And yet the classroom discussions I have had with my undergraduate students about The Waste Land, for the past ten years, continue to raise essential questions about modern poetry and the discipline of English—which was the reason I decided to edit the “Reading The Waste Land with the #MeToo Generation” cluster here on Print Plus.[4] Many of my students are becoming more, rather than less, riveted by Eliot’s writing. The poem hasn’t lost its power to shock, though in new and different ways, fulfilling Eliot’s assertion that I use as my epigraph, that each generation “makes its own demands upon art.” Students born in the 1990s see their own experiences of sexual violence, economic precarity, and racism refracted in Eliot’s fragmented war-torn verse. The Waste Land’s visceral displays of violence against women, often in shards from a literary past or seemingly torn from overheard scraps of dialogue, are perhaps the most driving focus of class discussion, especially in the past few years in the midst of the #MeToo era. Eliot’s lyric voice combined with his immensely influential yet clearly idiosyncratic critical pronouncements make him a literary figure who continues to intrigue, inspire, and baffle. Who is this voice of authority and how did he help to shape the way we for so long understood what was meant by the literary canon? In many ways Randall Jarrell’s “future” has come to pass:
Won’t the future say to us in helpless astonishment: “But did you actually believe that all those things about objective correlatives, classicism, the tradition, applied to his poetry? Surely you must have seen that he was one of the most subjective and daemonic poets who ever lived, the victim and helpless beneficiary of his own inexorable compulsions, obsessions?”[5]

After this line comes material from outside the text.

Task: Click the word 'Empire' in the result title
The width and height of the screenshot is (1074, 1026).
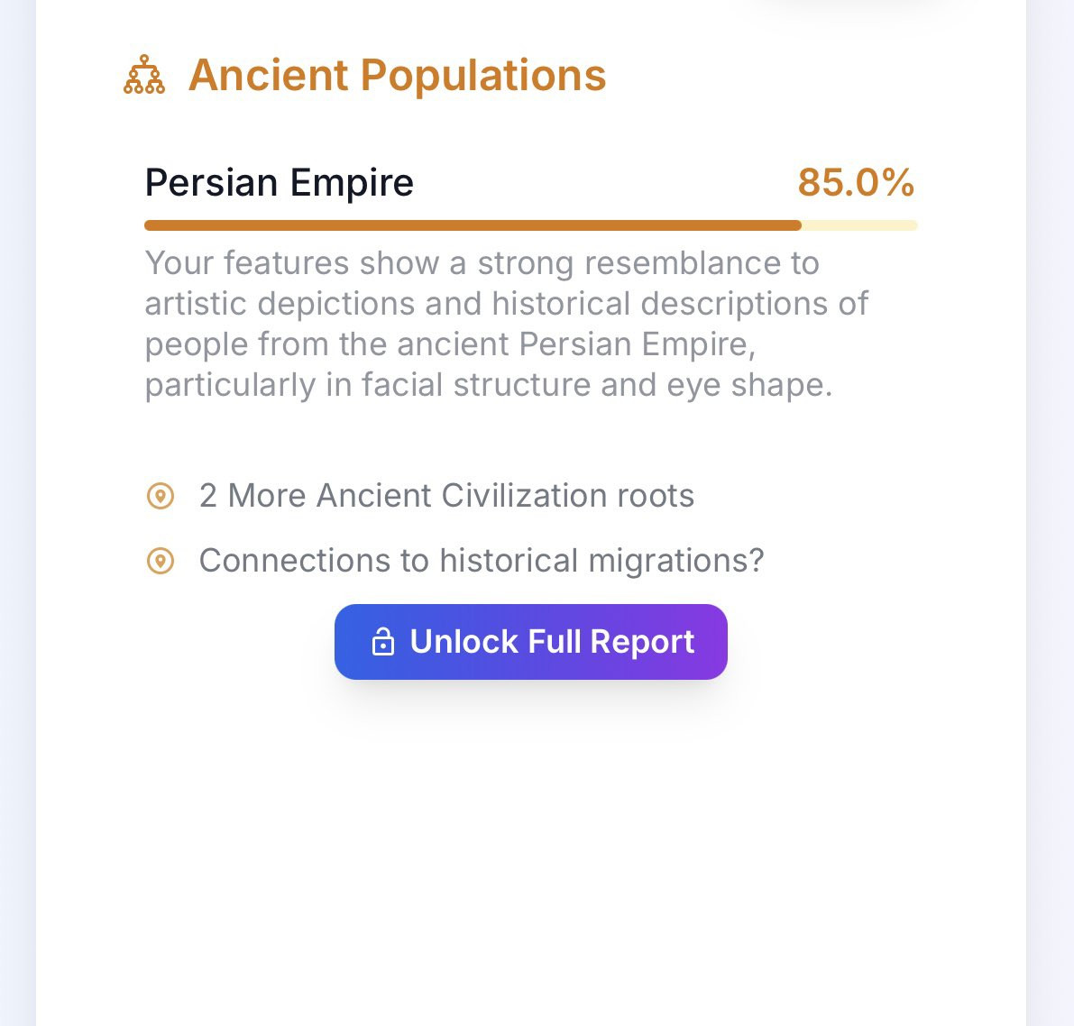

The disjunction between Eliot’s critical pronouncements and his poetry opens up a space to discuss how canons are formed, whose voices are heard, and what we want to read going forward. Eliot’s wildly inventive language influenced the modern poets in his wake and his criticism articulates a powerful paradigm for literary instruction. Rather than cancel Eliot, we can examine his (and the English profession’s) accountability.[6]
But how and in what context do we teach The Waste Land today? When I wrote the prompt for the set of position papers on “Reading The Waste Land with the #MeToo Generation” I knew that I, and my invited contributors, might be making ourselves vulnerable to criticism. On the one hand, I feared that other Eliot scholars might find our readings deviated too far from Eliot’s own intentions; on the other, I worried that feminist activists might find our readings co-opted a Black feminist social justice movement for ivory tower scholarship on a (the?) conservative, white, male writer. In fact, the response (both to the initial round table and the suite of essays here, on Modernism/modernity’s Print Plus platform) has been resoundingly positive. Rewardingly, professors are teaching our essays, adding them to the robust canon of scholarly work on Eliot and on #MeToo and helping our students to see why The Waste Land (even for readers in the twenty-first century) continues to challenge and reward.[7]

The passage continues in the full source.